▶ _Material supplied_:
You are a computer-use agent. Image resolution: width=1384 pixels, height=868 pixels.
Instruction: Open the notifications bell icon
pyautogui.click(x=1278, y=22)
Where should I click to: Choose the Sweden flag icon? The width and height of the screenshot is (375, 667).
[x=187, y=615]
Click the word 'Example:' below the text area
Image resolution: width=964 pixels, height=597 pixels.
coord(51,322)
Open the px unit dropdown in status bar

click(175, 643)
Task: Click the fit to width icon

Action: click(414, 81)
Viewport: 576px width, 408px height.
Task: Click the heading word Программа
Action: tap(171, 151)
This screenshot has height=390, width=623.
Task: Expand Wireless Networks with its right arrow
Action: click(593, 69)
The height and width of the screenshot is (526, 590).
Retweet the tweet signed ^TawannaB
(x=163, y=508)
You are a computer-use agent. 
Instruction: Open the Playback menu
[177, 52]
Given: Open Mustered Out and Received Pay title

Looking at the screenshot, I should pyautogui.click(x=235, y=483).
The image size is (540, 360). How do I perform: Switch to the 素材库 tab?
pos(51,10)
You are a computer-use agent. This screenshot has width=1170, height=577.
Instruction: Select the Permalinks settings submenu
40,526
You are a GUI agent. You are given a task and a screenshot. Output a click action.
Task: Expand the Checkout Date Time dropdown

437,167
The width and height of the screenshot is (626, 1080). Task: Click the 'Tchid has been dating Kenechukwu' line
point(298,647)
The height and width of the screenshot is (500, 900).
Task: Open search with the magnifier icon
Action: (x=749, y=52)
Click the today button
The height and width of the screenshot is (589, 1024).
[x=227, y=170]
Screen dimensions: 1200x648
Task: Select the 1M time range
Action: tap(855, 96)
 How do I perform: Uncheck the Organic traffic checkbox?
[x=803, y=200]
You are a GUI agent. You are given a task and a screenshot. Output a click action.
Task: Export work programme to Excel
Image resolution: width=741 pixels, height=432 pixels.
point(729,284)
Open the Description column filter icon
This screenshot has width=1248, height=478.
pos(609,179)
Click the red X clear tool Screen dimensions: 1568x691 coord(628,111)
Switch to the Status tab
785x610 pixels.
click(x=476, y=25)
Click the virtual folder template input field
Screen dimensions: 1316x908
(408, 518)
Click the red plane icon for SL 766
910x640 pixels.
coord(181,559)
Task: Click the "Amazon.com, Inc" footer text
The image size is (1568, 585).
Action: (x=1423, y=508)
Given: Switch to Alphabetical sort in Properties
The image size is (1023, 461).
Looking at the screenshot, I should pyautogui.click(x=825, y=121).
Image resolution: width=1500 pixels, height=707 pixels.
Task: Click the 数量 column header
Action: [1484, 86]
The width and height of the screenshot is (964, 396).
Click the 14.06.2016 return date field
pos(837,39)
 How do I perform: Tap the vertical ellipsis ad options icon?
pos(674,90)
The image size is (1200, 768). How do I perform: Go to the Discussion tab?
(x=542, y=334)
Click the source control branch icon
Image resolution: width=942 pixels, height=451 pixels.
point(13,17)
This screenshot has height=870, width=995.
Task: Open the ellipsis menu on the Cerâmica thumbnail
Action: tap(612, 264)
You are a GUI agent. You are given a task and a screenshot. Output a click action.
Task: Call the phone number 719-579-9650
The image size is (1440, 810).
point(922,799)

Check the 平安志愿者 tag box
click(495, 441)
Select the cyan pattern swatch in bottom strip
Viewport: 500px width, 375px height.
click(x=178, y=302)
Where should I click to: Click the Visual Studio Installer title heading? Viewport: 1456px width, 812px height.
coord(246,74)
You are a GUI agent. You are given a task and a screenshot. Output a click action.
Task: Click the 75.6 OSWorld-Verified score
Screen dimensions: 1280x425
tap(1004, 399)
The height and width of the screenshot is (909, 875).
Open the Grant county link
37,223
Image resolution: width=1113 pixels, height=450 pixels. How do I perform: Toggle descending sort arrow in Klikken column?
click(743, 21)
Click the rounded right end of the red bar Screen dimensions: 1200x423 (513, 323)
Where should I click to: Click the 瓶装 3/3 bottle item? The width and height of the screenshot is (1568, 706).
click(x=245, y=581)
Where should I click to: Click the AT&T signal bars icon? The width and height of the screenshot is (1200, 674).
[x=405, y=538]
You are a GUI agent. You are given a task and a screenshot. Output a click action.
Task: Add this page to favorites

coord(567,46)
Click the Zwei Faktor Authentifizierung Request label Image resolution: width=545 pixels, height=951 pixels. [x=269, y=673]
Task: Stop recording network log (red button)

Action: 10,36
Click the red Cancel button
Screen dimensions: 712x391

▶ _What you should do_:
Copy the material above, keeping every line exactly as it stands.

▶ _Your response_:
You are a computer-use agent. Image resolution: width=1384 pixels, height=868 pixels.
Instruction: Open the notifications bell icon
pyautogui.click(x=1278, y=22)
Where should I click to: Choose the Sweden flag icon? The width and height of the screenshot is (375, 667).
[x=187, y=615]
Click the word 'Example:' below the text area
Image resolution: width=964 pixels, height=597 pixels.
coord(51,322)
Open the px unit dropdown in status bar

click(175, 643)
Task: Click the fit to width icon

Action: click(414, 81)
Viewport: 576px width, 408px height.
Task: Click the heading word Программа
Action: tap(171, 151)
This screenshot has height=390, width=623.
Task: Expand Wireless Networks with its right arrow
Action: click(593, 69)
The height and width of the screenshot is (526, 590).
Retweet the tweet signed ^TawannaB
(x=163, y=508)
You are a computer-use agent. 
Instruction: Open the Playback menu
[177, 52]
Given: Open Mustered Out and Received Pay title

Looking at the screenshot, I should pyautogui.click(x=235, y=483).
The image size is (540, 360). How do I perform: Switch to the 素材库 tab?
pos(51,10)
You are a computer-use agent. This screenshot has width=1170, height=577.
Instruction: Select the Permalinks settings submenu
40,526
You are a GUI agent. You are given a task and a screenshot. Output a click action.
Task: Expand the Checkout Date Time dropdown

437,167
The width and height of the screenshot is (626, 1080). Task: Click the 'Tchid has been dating Kenechukwu' line
point(298,647)
The height and width of the screenshot is (500, 900).
Task: Open search with the magnifier icon
Action: (x=749, y=52)
Click the today button
The height and width of the screenshot is (589, 1024).
[x=227, y=170]
Screen dimensions: 1200x648
Task: Select the 1M time range
Action: tap(855, 96)
 How do I perform: Uncheck the Organic traffic checkbox?
[x=803, y=200]
You are a GUI agent. You are given a task and a screenshot. Output a click action.
Task: Export work programme to Excel
Image resolution: width=741 pixels, height=432 pixels.
point(729,284)
Open the Description column filter icon
This screenshot has width=1248, height=478.
pos(609,179)
Click the red X clear tool Screen dimensions: 1568x691 coord(628,111)
Switch to the Status tab
785x610 pixels.
click(x=476, y=25)
Click the virtual folder template input field
Screen dimensions: 1316x908
(408, 518)
Click the red plane icon for SL 766
910x640 pixels.
coord(181,559)
Task: Click the "Amazon.com, Inc" footer text
The image size is (1568, 585).
Action: (x=1423, y=508)
Given: Switch to Alphabetical sort in Properties
The image size is (1023, 461).
Looking at the screenshot, I should pyautogui.click(x=825, y=121).
Image resolution: width=1500 pixels, height=707 pixels.
Task: Click the 数量 column header
Action: [1484, 86]
The width and height of the screenshot is (964, 396).
Click the 14.06.2016 return date field
pos(837,39)
 How do I perform: Tap the vertical ellipsis ad options icon?
pos(674,90)
The image size is (1200, 768). How do I perform: Go to the Discussion tab?
(x=542, y=334)
Click the source control branch icon
Image resolution: width=942 pixels, height=451 pixels.
point(13,17)
This screenshot has height=870, width=995.
Task: Open the ellipsis menu on the Cerâmica thumbnail
Action: tap(612, 264)
You are a GUI agent. You are given a task and a screenshot. Output a click action.
Task: Call the phone number 719-579-9650
The image size is (1440, 810).
point(922,799)

Check the 平安志愿者 tag box
click(495, 441)
Select the cyan pattern swatch in bottom strip
Viewport: 500px width, 375px height.
click(x=178, y=302)
Where should I click to: Click the Visual Studio Installer title heading? Viewport: 1456px width, 812px height.
coord(246,74)
You are a GUI agent. You are given a task and a screenshot. Output a click action.
Task: Click the 75.6 OSWorld-Verified score
Screen dimensions: 1280x425
tap(1004, 399)
The height and width of the screenshot is (909, 875).
Open the Grant county link
37,223
Image resolution: width=1113 pixels, height=450 pixels. How do I perform: Toggle descending sort arrow in Klikken column?
click(743, 21)
Click the rounded right end of the red bar Screen dimensions: 1200x423 (513, 323)
Where should I click to: Click the 瓶装 3/3 bottle item? The width and height of the screenshot is (1568, 706).
click(x=245, y=581)
Where should I click to: Click the AT&T signal bars icon? The width and height of the screenshot is (1200, 674).
[x=405, y=538]
You are a GUI agent. You are given a task and a screenshot. Output a click action.
Task: Add this page to favorites

coord(567,46)
Click the Zwei Faktor Authentifizierung Request label Image resolution: width=545 pixels, height=951 pixels. [x=269, y=673]
Task: Stop recording network log (red button)

Action: 10,36
Click the red Cancel button
Screen dimensions: 712x391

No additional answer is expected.